======== Seitenauszug ========
Für den Gabentisch zu Weihnachten zu spät, aber rechtzeitig zu Ostern gibt es neue Blog-Lektüre: Im Datakontext-Verlag wird mein Titel "Die Macht der Blogs" (ISBN: 3-89577-409-X) erscheinen. Aber es heißt ja ohnehin, Vorfreude ist die schönste Freude, also etwas Geduld, besinnliche Tage und ein erfolgreiches Jahr 2006 wünscht Ihnen Ihr PR-Fachmann Peter Wolff.

Mittwoch, 7. Dezember 2005

Machos auf den Chefsessel

Das Phänomen begegnet einen ja auf Schritt und Tritt. Die abgedrehtesten Rüpel und Machos werden von Frauen begehrt, wo uns Männern doch schon seit Jahrzehnten nahe gelegt wird, sensibel zu sein, im Haushalt zu helfen und so weiter. Zwar schön und gut, doch Erfolg verspricht die andere Variante. Das gleiche Resultat belegen jetzt Studien, die erforschten, welche Geheimnisse sich hinter der beruflichen Karriereleiter verbirgen. Gut, das Studienfach spielt auch eine Rolle. Wirtschaftwissenschaftler erobern schneller den Karrierethron, als Techniker, Mediziner und Naturwissenschaftler. Geisteswissenschaftler, einschließlich der Lehramtsstudenten, besitzen demnach fast gar keine Karrierchancen in der Wirtschaft. Doch viel wesentlicher: "Wer barsch auftritt verschafft sich daher mitunter mehr Respekt und wird auch bei Beförderungen eher berücksichtigt" schildert die Psychologin Andrea E. Abele-Brehm ein Ergebnis ihrer Studie. Freundlichkeit werde allzu häufig mit Schwäche gleichgesetzt, so die Professorin der Universität Nürnberg. Eine weitere Studie ihrer Kollegen Grau, Wolff und Moser liefert eine weitere erschreckende Erkenntnis. Das altbekannte Vitamin B, neudeutsch auch Networking genannt, ist ein ganz entscheidender Faktor beim beruflichen Erfolg. "Wer fleißig klüngelt, darf sich also berechtigte Hoffnungen auf ein dickes Salär machen", faßt die aktuelle Ausgabe der Fachzeitschrift Manager Seminare Nr. 93 diese Ergebnisse zusammen. Demnach korreliert Networking nicht nur mit der absoluten Höhe des Jahresgehalt, sondern ist darüber hinaus signifikanter Prädikator der Gehaltszuwächse bei Akademikern. Insofern war der Begriff des Vitamins nicht allzu verkehrt. Vitamine helfen doch sowieso bei allem und jeden.
========
* Schriftliche Aufgaben:
1) An welcher Universität ist die Psychologin Andrea E. Abele-Brehm laut dem Blogbeitrag über Machos und Karriere Professorin?
2) Greif den Blogbeitrag über Machos und Karriere nach seinem letzten Satz auf und schreib ihn weiter.
======== Vorliegende Angaben ========
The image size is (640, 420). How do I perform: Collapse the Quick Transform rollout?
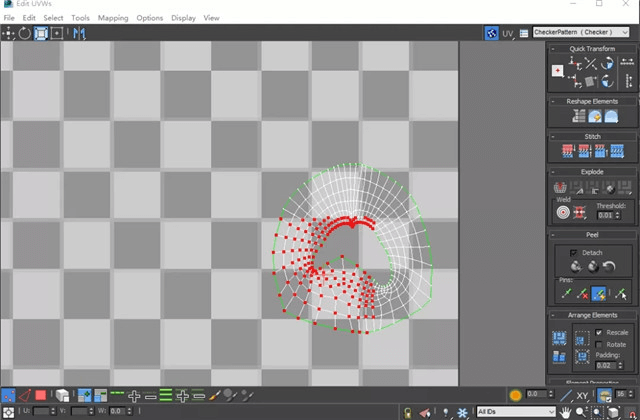click(x=593, y=49)
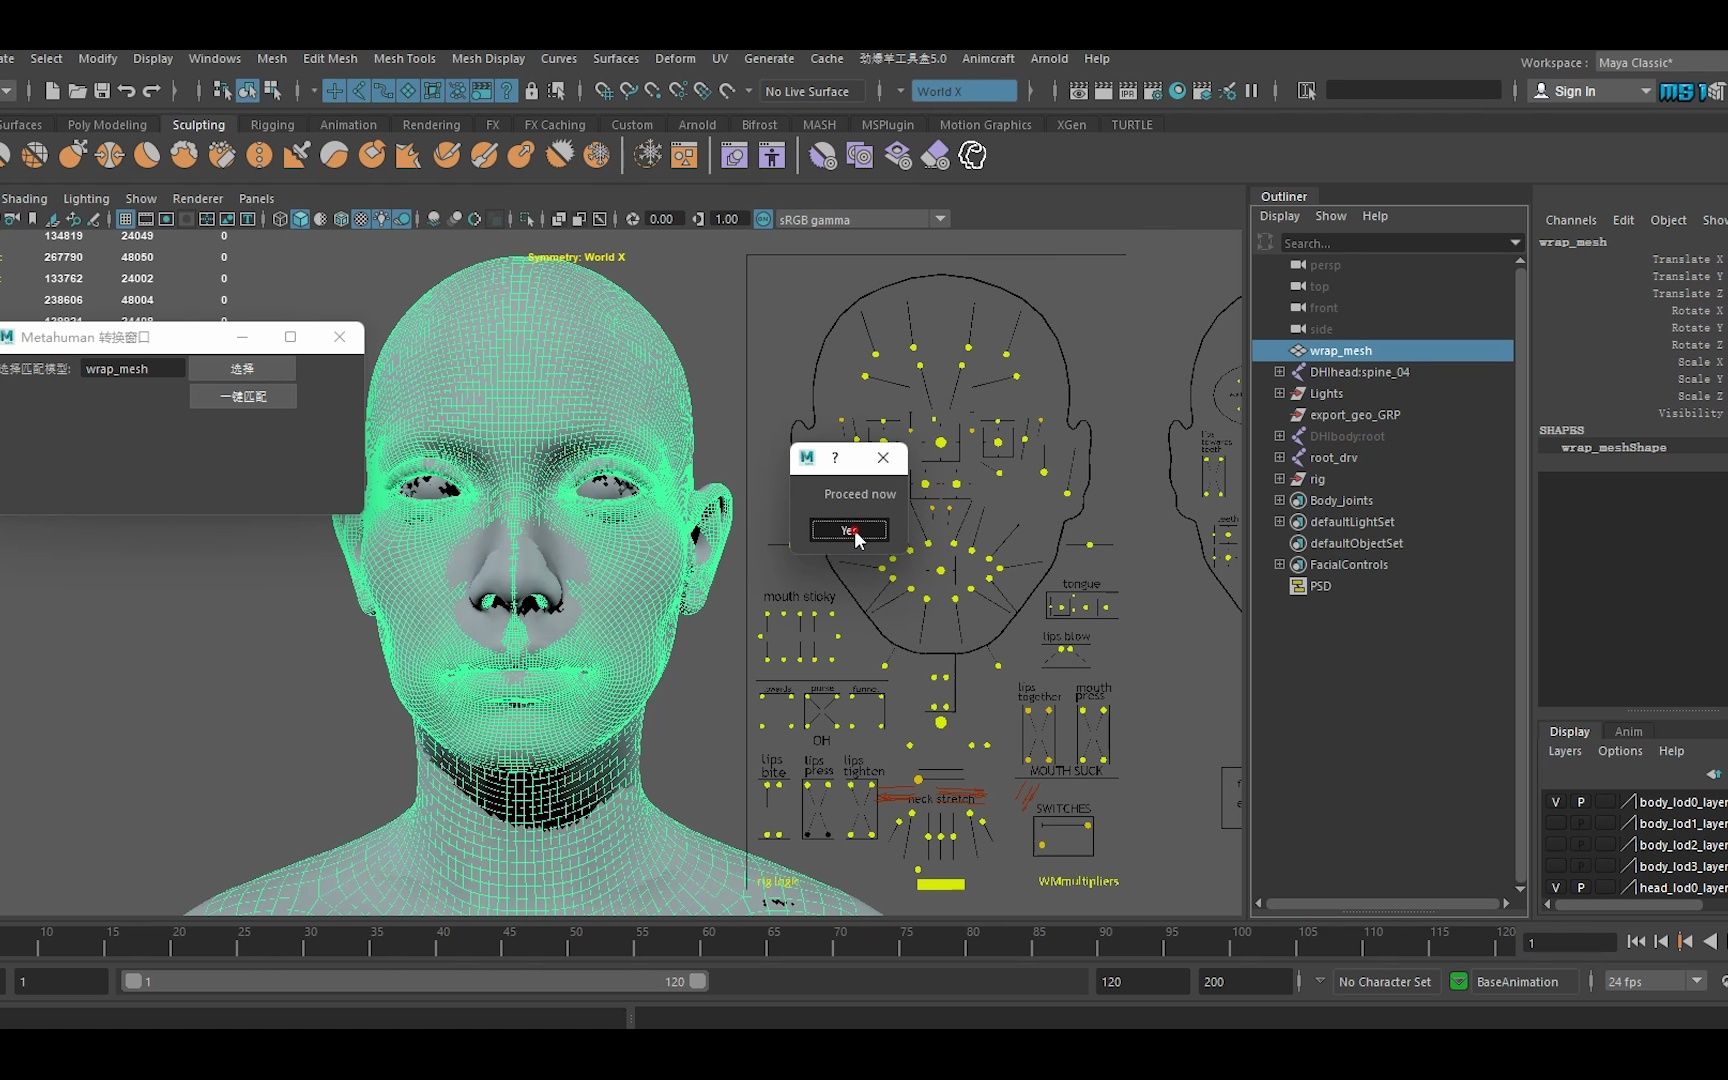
========
* Antworten:
1) An der Universität Nürnberg.

2)
Da stellt sich mir natürlich die Frage, was soll eine gute Bildung, eine soziale und fachliche Kompetenz, ein hervorragendes Kommunikationsverhalten, wenn im wirklichen Leben andere Maßstäbe gelten? Statt der jährlichen PISA-Studie empfiehlt daher heute Ihr Kommunikationsfachmann Peter Wolff der neuen Kanzlerin eine regelmäßige MACHO-Studie für die deutsche Wirtschaft. Steht der schiefe Turm von Pisa nicht ohnehin als Abbild für männliche Omnipotenz? Da ließe sich problemlos eine Macho-Studie einreihen. Waren dies nicht ohnehin die Typen, auf die Frauen stehen, Frau Merkel? Oder läuft hier was anderes schief? Für heute werden die Ärmelschoner abgestreift und die Ellenbogen ausgefahren, versprochen, Ihr Peter Wolff.

14 Millionen Blog-Karteileichen?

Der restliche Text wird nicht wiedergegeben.